— What you are asked to do —
Work through the listing below and count the lines that hold "Expand". Answer with the number alone.

— Listed entries —
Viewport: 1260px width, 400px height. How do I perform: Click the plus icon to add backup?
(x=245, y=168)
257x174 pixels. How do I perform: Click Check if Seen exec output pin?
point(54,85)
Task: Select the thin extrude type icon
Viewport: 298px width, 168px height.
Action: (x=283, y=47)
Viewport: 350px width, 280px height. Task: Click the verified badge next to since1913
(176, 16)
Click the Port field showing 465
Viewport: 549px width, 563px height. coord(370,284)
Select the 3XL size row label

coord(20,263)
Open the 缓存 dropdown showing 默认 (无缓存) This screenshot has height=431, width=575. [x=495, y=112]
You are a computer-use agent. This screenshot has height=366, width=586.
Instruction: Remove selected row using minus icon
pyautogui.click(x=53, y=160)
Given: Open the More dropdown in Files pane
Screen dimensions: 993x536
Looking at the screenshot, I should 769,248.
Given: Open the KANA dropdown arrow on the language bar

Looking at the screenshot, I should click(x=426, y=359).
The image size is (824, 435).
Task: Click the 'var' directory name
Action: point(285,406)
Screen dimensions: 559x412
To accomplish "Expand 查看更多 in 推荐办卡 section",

--

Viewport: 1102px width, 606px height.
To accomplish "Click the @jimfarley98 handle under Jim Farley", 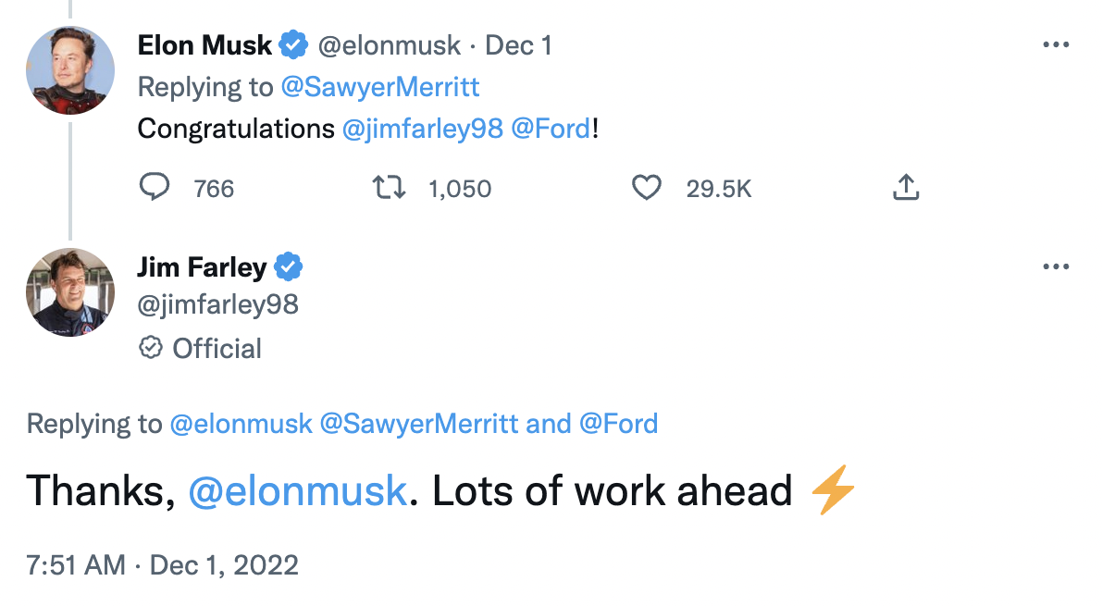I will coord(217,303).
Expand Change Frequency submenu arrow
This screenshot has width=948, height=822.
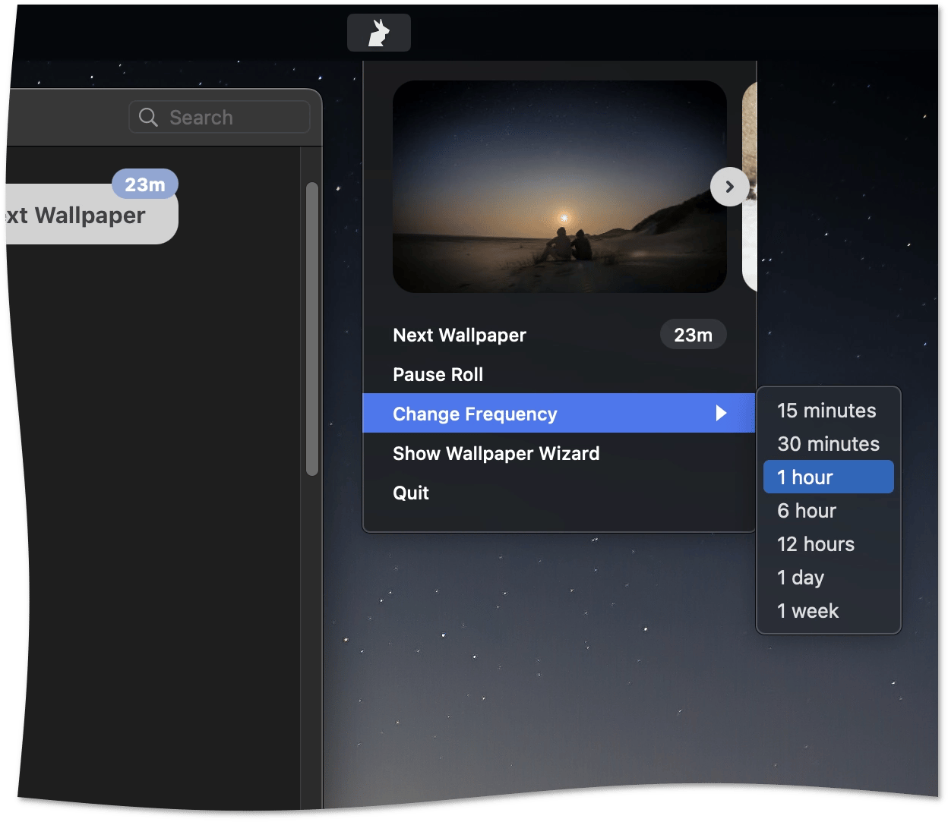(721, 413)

— Answer to the problem —
2